Over the past two decades, a steadily growing number of homeowners have been carrying mortgage debt well into their retirement years, according to a recent study by AARP. And among those age 50 and older, 6% of mortgage loans were seriously delinquent in 2011, up from 1.1% in 2007, AARP found. "I don't think people are making a conscious decision to carry debt," says Lori Trawinski, senior strategic policy adviser at AARP Public Policy Institute and author of the study. "People have no choice, because they have other obligations they need to take care of." Many older people have relied on home equity to cover health care, home repairs and other big-ticket items.
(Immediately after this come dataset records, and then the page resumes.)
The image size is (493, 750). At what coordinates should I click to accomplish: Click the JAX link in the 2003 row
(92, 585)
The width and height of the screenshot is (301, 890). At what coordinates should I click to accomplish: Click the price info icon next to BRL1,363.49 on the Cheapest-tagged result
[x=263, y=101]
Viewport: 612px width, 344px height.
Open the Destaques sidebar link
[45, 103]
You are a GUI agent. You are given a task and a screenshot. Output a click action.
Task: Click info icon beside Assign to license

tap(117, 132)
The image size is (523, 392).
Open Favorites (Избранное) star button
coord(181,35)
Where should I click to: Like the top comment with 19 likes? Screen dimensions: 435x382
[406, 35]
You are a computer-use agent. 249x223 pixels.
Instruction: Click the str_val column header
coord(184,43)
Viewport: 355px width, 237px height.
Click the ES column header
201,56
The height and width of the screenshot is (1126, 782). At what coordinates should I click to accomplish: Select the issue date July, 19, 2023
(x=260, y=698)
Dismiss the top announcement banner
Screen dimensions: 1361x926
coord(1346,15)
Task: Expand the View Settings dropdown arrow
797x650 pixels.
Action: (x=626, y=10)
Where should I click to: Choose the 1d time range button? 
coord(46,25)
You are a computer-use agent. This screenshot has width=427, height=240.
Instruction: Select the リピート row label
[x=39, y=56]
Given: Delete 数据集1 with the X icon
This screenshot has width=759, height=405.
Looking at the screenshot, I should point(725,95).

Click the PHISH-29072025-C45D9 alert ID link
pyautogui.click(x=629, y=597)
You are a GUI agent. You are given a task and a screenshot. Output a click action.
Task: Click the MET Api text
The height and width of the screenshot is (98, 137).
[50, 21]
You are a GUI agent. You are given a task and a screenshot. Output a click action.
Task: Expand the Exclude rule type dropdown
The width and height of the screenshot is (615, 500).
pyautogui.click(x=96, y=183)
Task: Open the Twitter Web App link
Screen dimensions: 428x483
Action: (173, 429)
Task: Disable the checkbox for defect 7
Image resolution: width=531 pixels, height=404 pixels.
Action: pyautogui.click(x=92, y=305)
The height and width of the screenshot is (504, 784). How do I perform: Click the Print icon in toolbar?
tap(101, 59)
Some seniors struggling to make mortgage payments may be able to downsize to a smaller home and slash their maintenance, insurance and tax bills at the same time. Alternatively, those who have good credit may be able to take advantage of today's low interest rates and refinance their mortgage. If you are current on your mortgage payments but having trouble refinancing because the value of your home has dropped, the Home Affordable Refinance Program (HARP) may help. This federal program, which is available for mortgages owned or guaranteed by Fannie Mae or Freddie Mac, helps borrowers refinance even if they owe more than the value of their home.

For information on HARP and other programs designed to help homeowners, go to MakingHomeAffordable.gov. Also get in touch with a government-approved housing counselor by calling 888-995-4673

Be wary of advertisements or other promotions promising to help you modify your mortgage or avoid foreclosure. The Consumer Financial Protection Bureau recently reviewed hundreds of mortgage-related ads, particularly those targeting seniors and veterans, and found that many misrepresented a government affiliation or promoted misleadingly low rates. And if a mortgage-relief firm asks for money upfront, "that's a huge warning sign," says consumer debt expert Steve Rhode, who runs the Web site GetOutofDebt.org. Under Federal Trade Commission rules that took effect in 2011, firms offering mortgage assistance aren't allowed to charge upfront fees -- although there's a loophole for some services offered by lawyers.

A reverse mortgage, which allows a homeowner 62 or older to convert some home equity into cash, can make sense for some seniors who understand the risks. The loan must be repaid with accumulated interest when the borrower dies, sells the home or no longer uses it as his primary residence. There are no monthly principal or interest payments while the homeowner lives in the house, but the borrower must stay current on tax and insurance premiums. "We see people coming to us in a panic" after taking a reverse mortgage and being threatened with foreclosure because they don't have the money to pay the taxes, says Jones of the credit counseling agency group. A government-approved housing counselor can help you weigh a reverse mortgage against other options.